Principal Component Analysis (PCA)


Introduction

Principal component analysis, or PCA, is a dimensionality reduction method that is often used to reduce the dimensionality of large data sets, by transforming a large set of variables into a smaller one that still contains most of the information in the large set.

There are five main steps to PCA:

  1. Standardize the data, subtracting the center.
  2. Calculate the covariance matrix.
  3. Calculate the eigenvectors and eigenvalues of the covariance matrix.
  4. Sort the eigenvalues in descending order and choose the k eigenvectors that correspond to the k largest eigenvalues.
  5. Construct the projection matrix W from the selected k eigenvectors, and transform the original dataset X via W to obtain a k-dimensional feature subspace Y.

Sometimes, we can get the eigenvalues and eigenvectors of the covariance matrix by performing singular value decomposition (SVD) on the data matrix, which is a more numerically stable approach to obtaining the eigendecomposition.

Definitions

Let \(X_{D \times N}\) be a data matrix with \(D\) features and \(N\) samples.

\[X_{D \times N} = \begin{bmatrix} x_1 & x_2 & \cdots & x_N \end{bmatrix} = \begin{bmatrix} x_{1,1} & x_{2,1} & \cdots & x_{N,1} \\ x_{1,2} & x_{2,2} & \cdots & x_{N,2} \\ \vdots & \vdots & \ddots & \vdots \\ x_{1,D} & x_{2,D} & \cdots & x_{N,D} \end{bmatrix}\]

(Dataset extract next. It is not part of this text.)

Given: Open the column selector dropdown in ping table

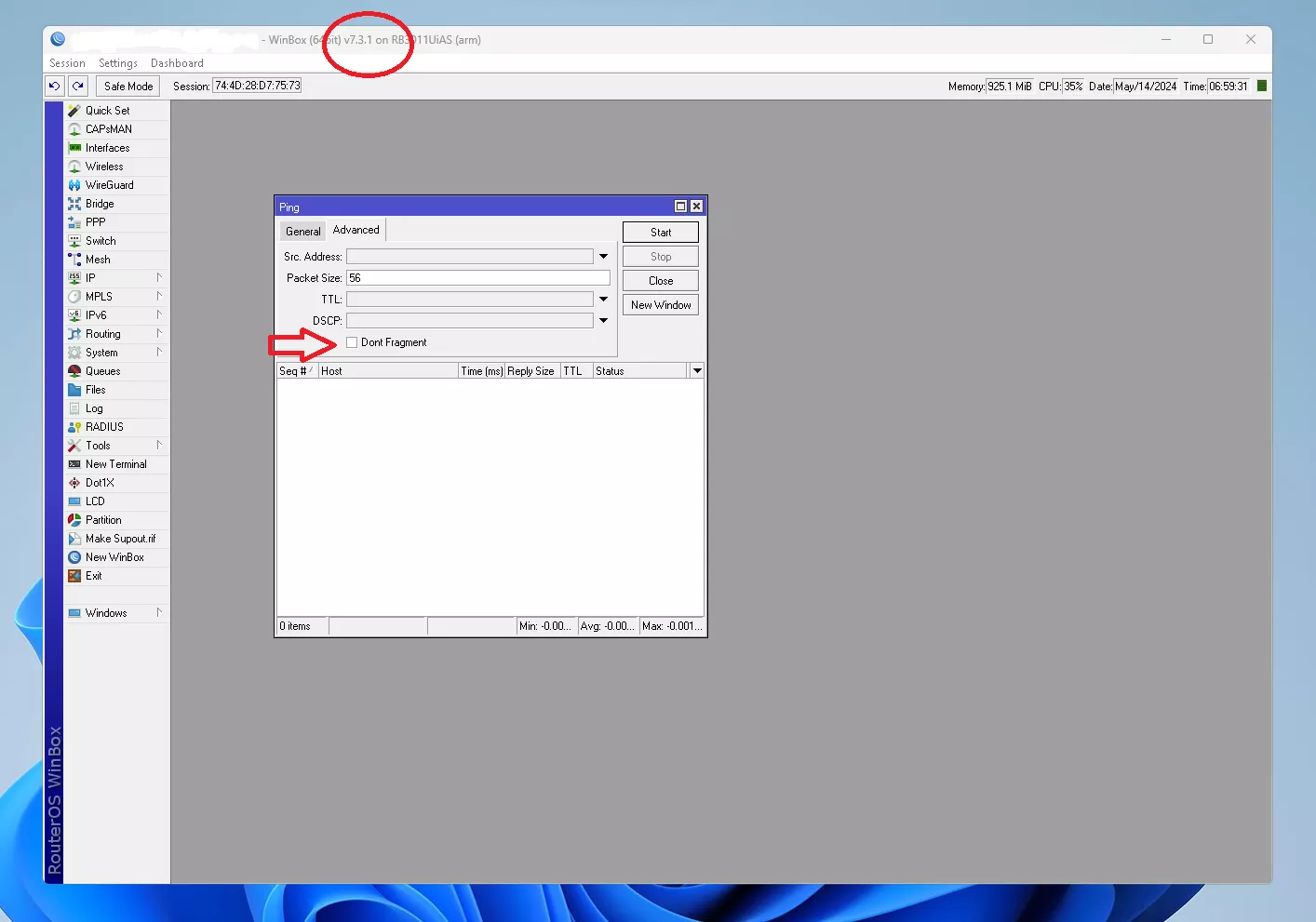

The projection matrix \(W_{D \times k}\) is used to transform the original data matrix \(X_{D \times N}\) into a new k-dimensional feature subspace \(Z_{k \times N}\).

\[W_{D \times k} = \begin{bmatrix} w_1 & w_2 & \cdots & w_k \end{bmatrix} = \begin{bmatrix} w_{1,1} & w_{2,1} & \cdots & w_{k,1} \\ w_{1,2} & w_{2,2} & \cdots & w_{k,2} \\ \vdots & \vdots & \ddots & \vdots \\ w_{1,D} & w_{2,D} & \cdots & w_{k,D} \end{bmatrix}\] \[Z_{k \times N} = W^TX = \begin{bmatrix} w_1^T\\ w_2^T\\ \vdots\\ w_k^T \end{bmatrix} \begin{bmatrix} x_1 & x_2 & \cdots & x_N \end{bmatrix} = \begin{bmatrix} w_1^Tx_1 & w_1^Tx_2 & \cdots & w_1^Tx_N \\ w_2^Tx_1 & w_2^Tx_2 & \cdots & w_2^Tx_N \\ \vdots & \vdots & \ddots & \vdots \\ w_k^Tx_1 & w_k^Tx_2 & \cdots & w_k^Tx_N \end{bmatrix} = \begin{bmatrix} z_1 & z_2 & \cdots & z_N \end{bmatrix}\]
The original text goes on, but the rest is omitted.